#### Task to complete:
Once you reach the line containing "Given: Click the", reproduce it and every later line exactly, through the end of the data.
====== Provided records
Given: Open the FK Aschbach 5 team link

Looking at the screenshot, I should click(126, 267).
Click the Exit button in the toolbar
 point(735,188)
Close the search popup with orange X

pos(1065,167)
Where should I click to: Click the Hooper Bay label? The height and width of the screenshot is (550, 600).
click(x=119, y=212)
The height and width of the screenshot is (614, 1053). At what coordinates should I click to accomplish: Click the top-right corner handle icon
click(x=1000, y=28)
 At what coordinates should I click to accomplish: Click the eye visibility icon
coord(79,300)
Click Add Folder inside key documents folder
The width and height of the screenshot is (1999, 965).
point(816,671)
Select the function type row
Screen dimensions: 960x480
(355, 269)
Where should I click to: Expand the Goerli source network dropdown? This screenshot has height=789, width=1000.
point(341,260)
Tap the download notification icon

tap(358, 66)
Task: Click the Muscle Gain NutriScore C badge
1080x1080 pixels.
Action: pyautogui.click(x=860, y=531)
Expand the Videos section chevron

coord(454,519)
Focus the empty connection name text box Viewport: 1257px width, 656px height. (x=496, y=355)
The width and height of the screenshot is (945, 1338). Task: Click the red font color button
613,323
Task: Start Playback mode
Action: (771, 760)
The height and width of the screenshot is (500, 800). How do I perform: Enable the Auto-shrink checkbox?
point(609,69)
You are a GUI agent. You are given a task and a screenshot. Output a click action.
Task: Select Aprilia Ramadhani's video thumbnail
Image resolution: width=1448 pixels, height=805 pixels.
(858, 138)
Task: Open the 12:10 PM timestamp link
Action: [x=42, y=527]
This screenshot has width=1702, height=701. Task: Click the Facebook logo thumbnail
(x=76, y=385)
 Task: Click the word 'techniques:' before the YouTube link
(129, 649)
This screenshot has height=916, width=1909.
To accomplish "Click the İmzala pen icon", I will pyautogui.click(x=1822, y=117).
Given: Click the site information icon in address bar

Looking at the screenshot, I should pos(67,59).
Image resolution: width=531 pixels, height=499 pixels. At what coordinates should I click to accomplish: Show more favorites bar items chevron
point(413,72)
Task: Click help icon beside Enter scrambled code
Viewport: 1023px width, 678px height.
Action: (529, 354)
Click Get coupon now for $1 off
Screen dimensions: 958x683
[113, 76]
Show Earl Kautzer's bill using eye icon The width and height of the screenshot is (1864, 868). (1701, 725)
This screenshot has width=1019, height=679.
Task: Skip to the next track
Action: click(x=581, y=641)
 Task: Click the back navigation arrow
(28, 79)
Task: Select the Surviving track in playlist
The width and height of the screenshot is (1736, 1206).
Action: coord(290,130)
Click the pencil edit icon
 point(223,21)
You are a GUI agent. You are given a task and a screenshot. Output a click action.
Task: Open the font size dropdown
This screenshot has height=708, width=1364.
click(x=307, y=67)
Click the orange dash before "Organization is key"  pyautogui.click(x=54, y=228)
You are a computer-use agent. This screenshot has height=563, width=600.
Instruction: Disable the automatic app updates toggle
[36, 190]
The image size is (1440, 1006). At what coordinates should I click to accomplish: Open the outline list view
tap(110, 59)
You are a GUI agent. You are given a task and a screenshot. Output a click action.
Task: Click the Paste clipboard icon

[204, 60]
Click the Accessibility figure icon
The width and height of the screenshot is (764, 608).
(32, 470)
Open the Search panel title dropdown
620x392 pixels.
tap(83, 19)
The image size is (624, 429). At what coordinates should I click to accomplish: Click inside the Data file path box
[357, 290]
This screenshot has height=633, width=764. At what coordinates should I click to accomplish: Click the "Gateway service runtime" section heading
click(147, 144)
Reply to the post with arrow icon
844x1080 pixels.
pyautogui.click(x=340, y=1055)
============
#### Answer:
Given: Click the site information icon in address bar

Looking at the screenshot, I should pos(67,59).
Image resolution: width=531 pixels, height=499 pixels. At what coordinates should I click to accomplish: Show more favorites bar items chevron
point(413,72)
Task: Click help icon beside Enter scrambled code
Viewport: 1023px width, 678px height.
Action: (529, 354)
Click Get coupon now for $1 off
Screen dimensions: 958x683
[113, 76]
Show Earl Kautzer's bill using eye icon The width and height of the screenshot is (1864, 868). (1701, 725)
This screenshot has width=1019, height=679.
Task: Skip to the next track
Action: click(x=581, y=641)
 Task: Click the back navigation arrow
(28, 79)
Task: Select the Surviving track in playlist
The width and height of the screenshot is (1736, 1206).
Action: coord(290,130)
Click the pencil edit icon
 point(223,21)
You are a GUI agent. You are given a task and a screenshot. Output a click action.
Task: Open the font size dropdown
This screenshot has height=708, width=1364.
click(x=307, y=67)
Click the orange dash before "Organization is key"  pyautogui.click(x=54, y=228)
You are a computer-use agent. This screenshot has height=563, width=600.
Instruction: Disable the automatic app updates toggle
[36, 190]
The image size is (1440, 1006). At what coordinates should I click to accomplish: Open the outline list view
tap(110, 59)
You are a GUI agent. You are given a task and a screenshot. Output a click action.
Task: Click the Paste clipboard icon

[204, 60]
Click the Accessibility figure icon
The width and height of the screenshot is (764, 608).
(32, 470)
Open the Search panel title dropdown
620x392 pixels.
tap(83, 19)
The image size is (624, 429). At what coordinates should I click to accomplish: Click inside the Data file path box
[357, 290]
This screenshot has height=633, width=764. At what coordinates should I click to accomplish: Click the "Gateway service runtime" section heading
click(147, 144)
Reply to the post with arrow icon
844x1080 pixels.
pyautogui.click(x=340, y=1055)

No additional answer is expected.